• EXERCISE PROMPT: Within the entries below, output exactly the lines between the line containing "You are a GUI" and the line containing "Task: Navigate to the 首页 menu item", inclusive, and omit any picture.

#### RECORDS FOR THE EXERCISE ####

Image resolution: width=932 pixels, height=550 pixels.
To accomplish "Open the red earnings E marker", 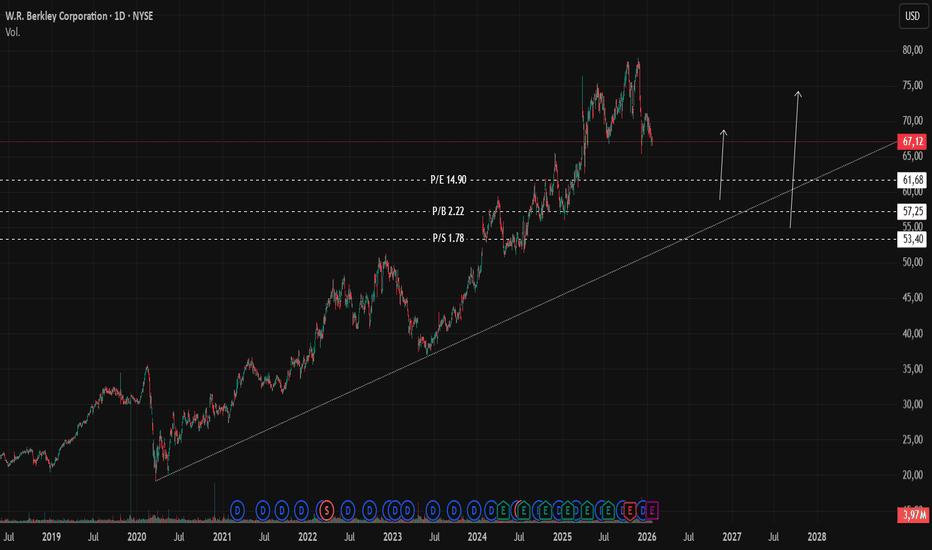I will [629, 510].
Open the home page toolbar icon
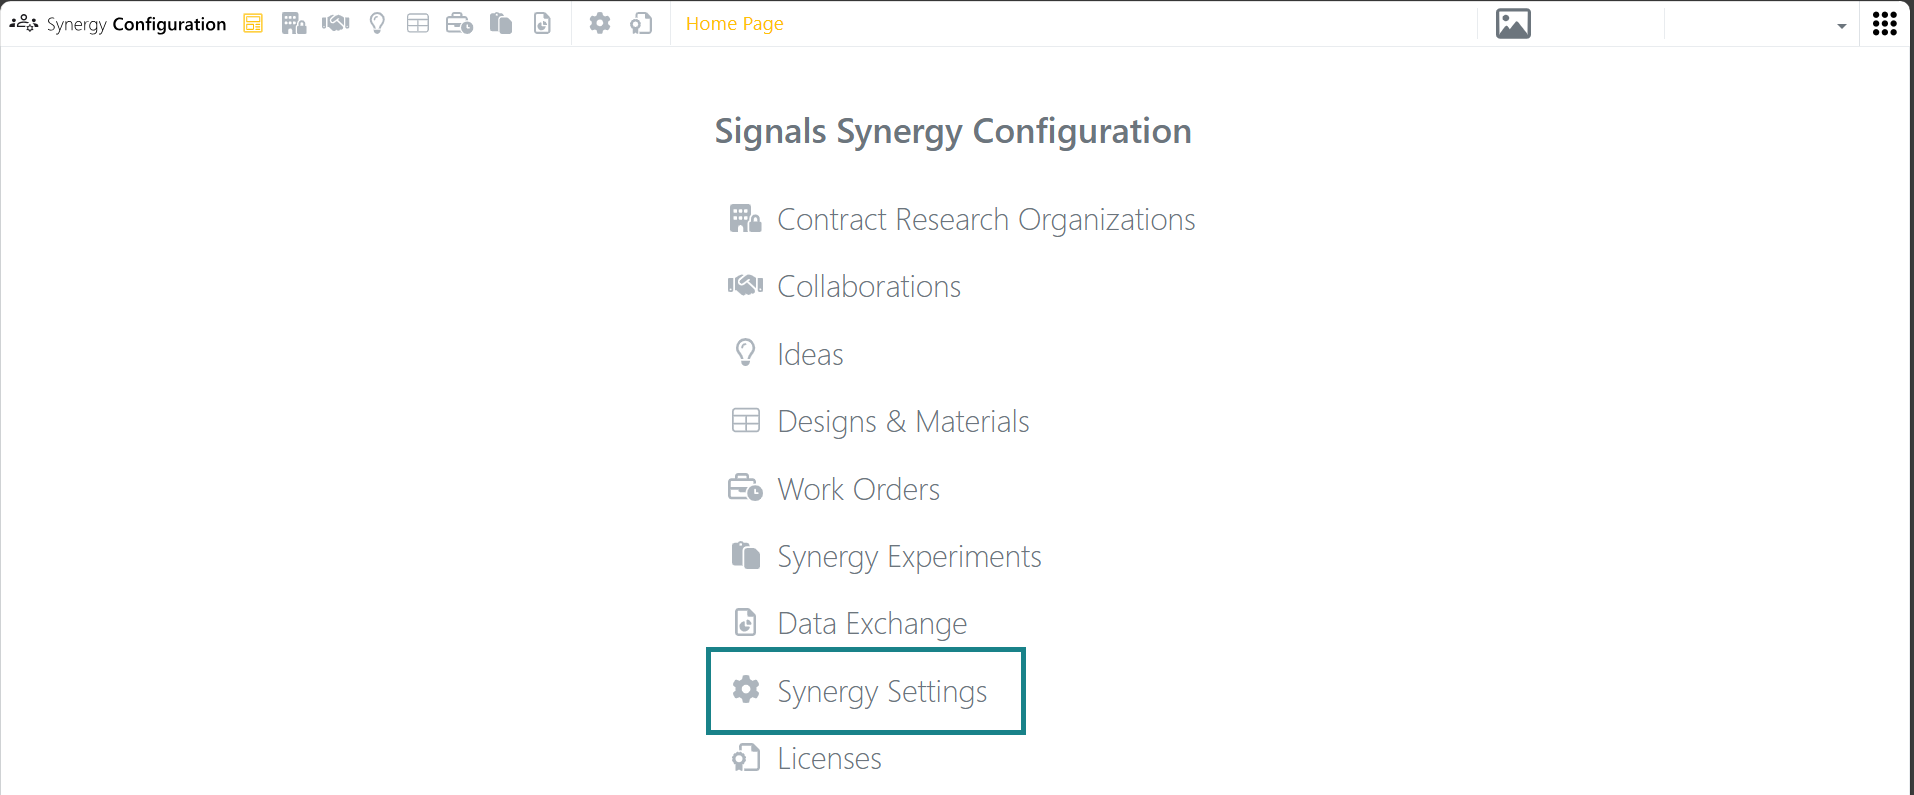Image resolution: width=1914 pixels, height=795 pixels. pyautogui.click(x=253, y=23)
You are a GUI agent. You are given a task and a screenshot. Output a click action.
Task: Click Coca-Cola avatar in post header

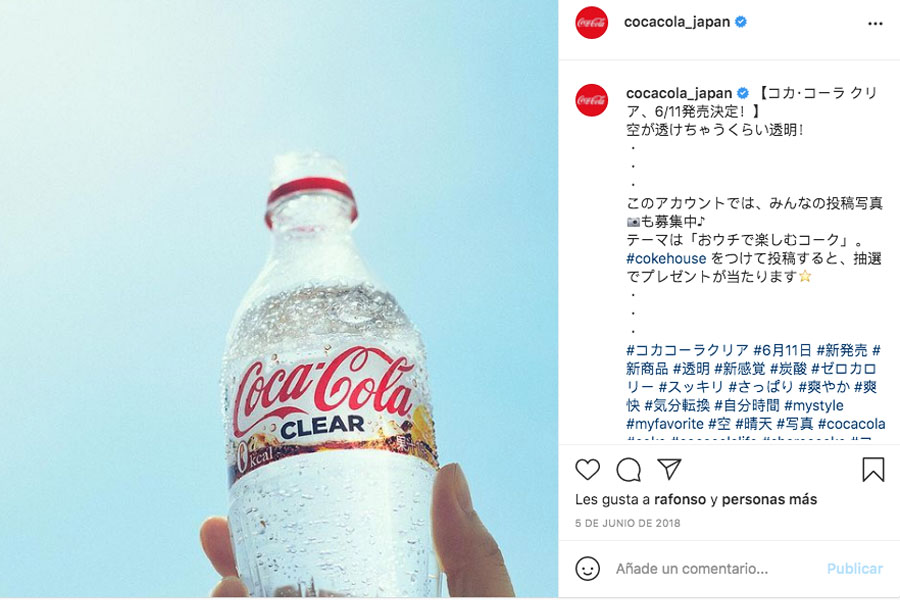[x=591, y=22]
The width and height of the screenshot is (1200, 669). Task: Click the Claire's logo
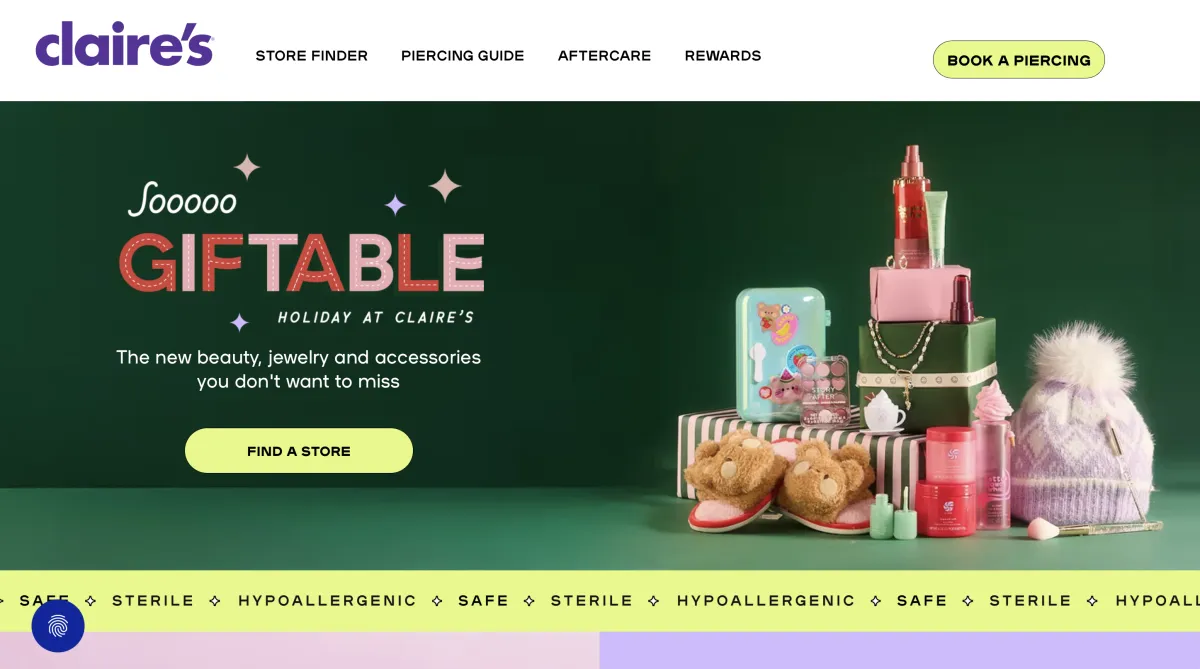[x=124, y=44]
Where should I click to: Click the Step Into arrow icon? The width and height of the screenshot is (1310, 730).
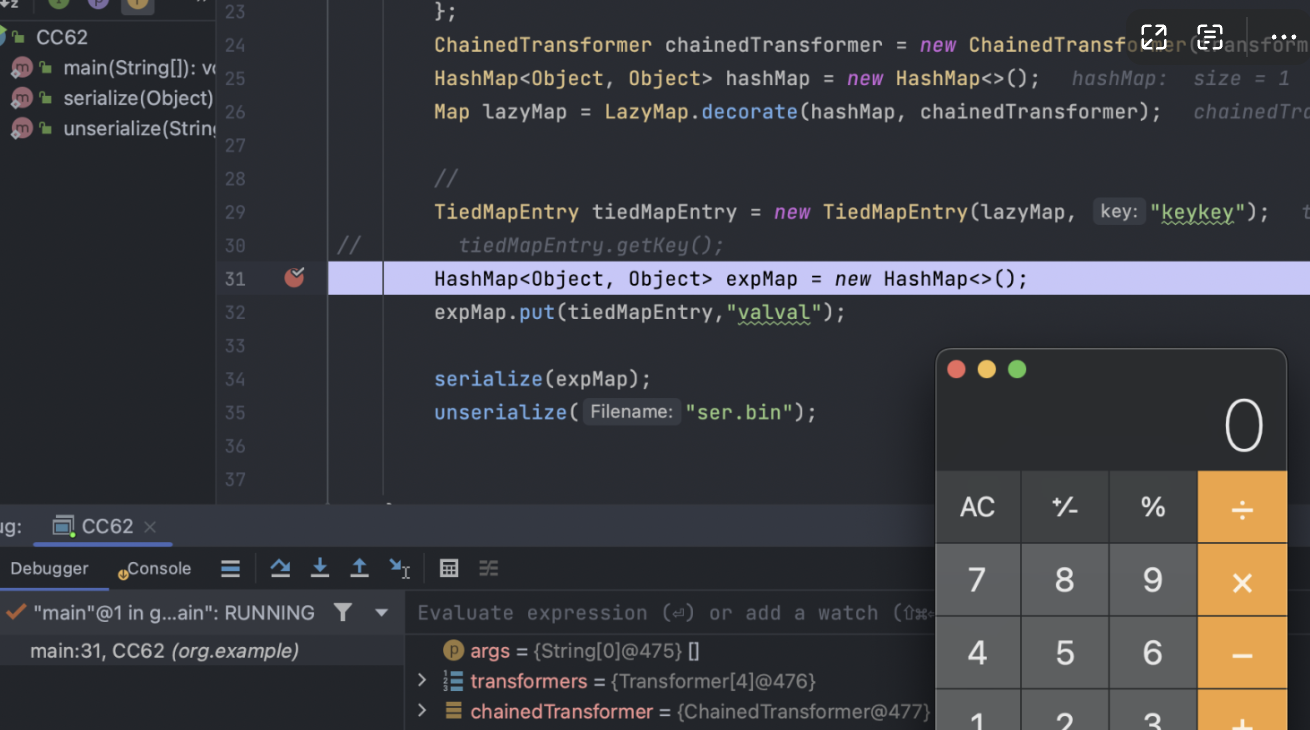[320, 568]
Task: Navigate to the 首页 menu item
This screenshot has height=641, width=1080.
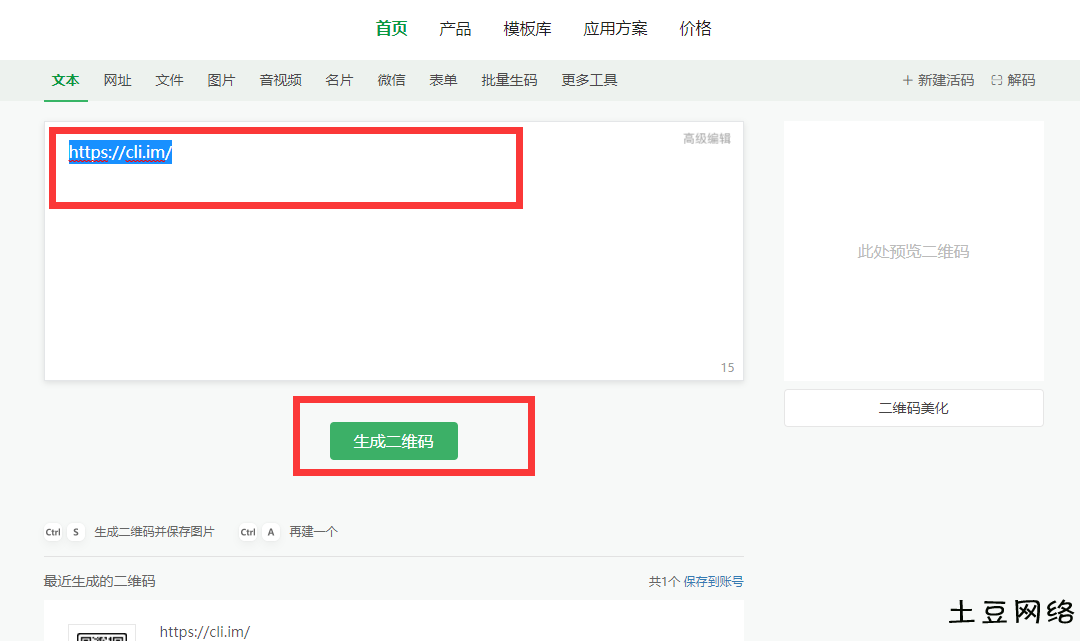Action: (x=391, y=28)
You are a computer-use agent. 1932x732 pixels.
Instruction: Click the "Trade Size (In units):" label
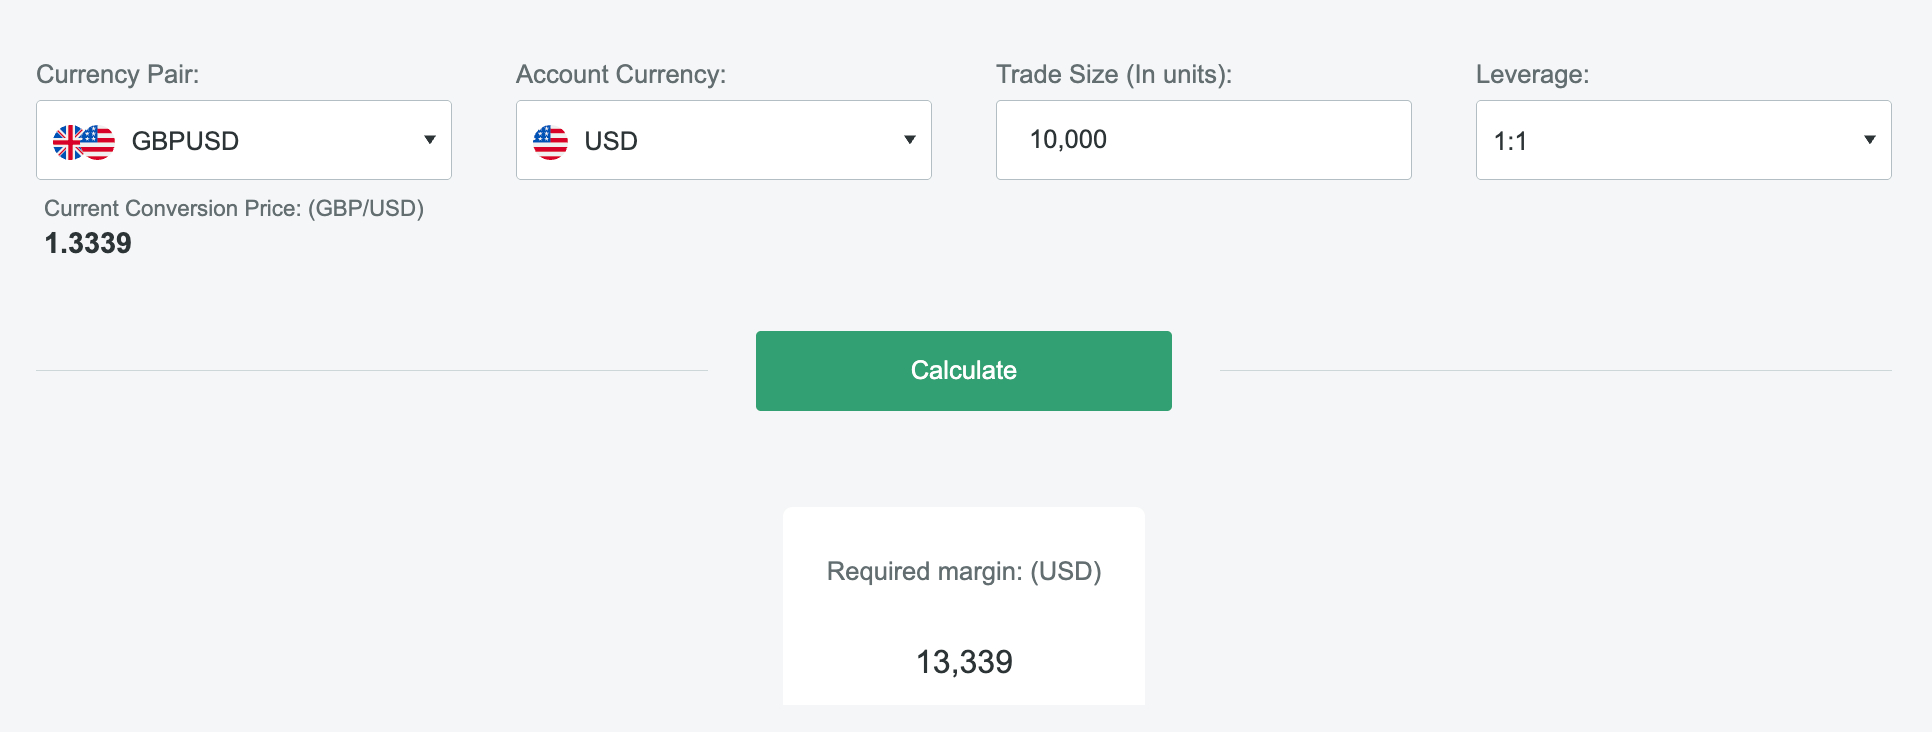pos(1114,74)
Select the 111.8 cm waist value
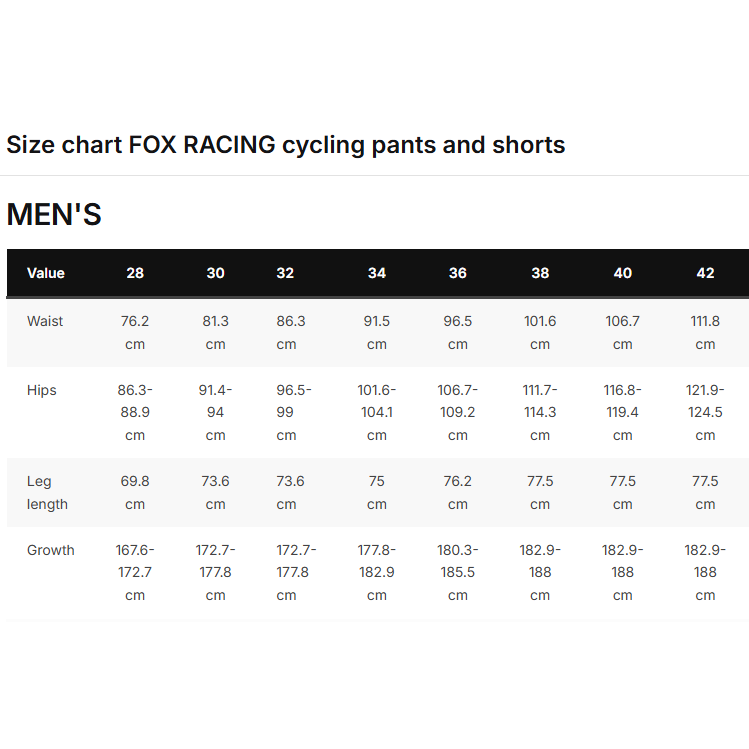Screen dimensions: 749x749 [705, 332]
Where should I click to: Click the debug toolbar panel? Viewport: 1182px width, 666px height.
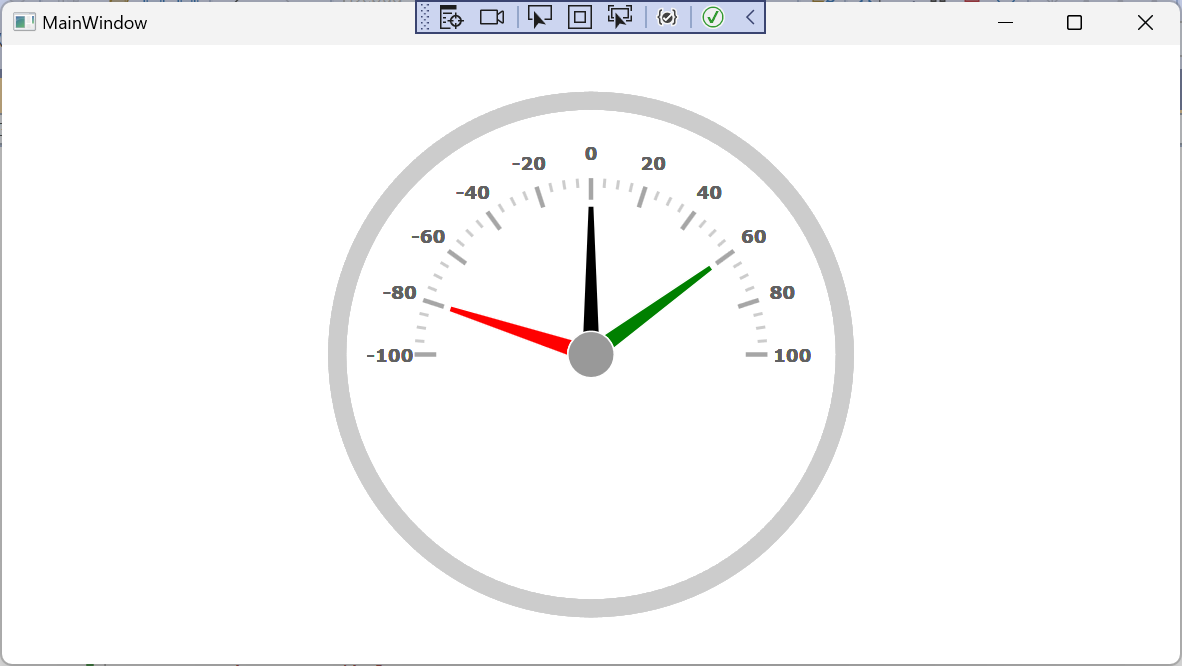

####

• EXERCISE RESPONSE:
You are a GUI agent. You are given a task and a screenshot. Output a click action.
Task: Click Coca-Cola avatar in post header

[x=591, y=22]
The width and height of the screenshot is (1200, 669). Task: Click the Claire's logo
[x=124, y=44]
Where should I click to: Click the Step Into arrow icon? The width and height of the screenshot is (1310, 730).
[320, 568]
Task: Navigate to the 首页 menu item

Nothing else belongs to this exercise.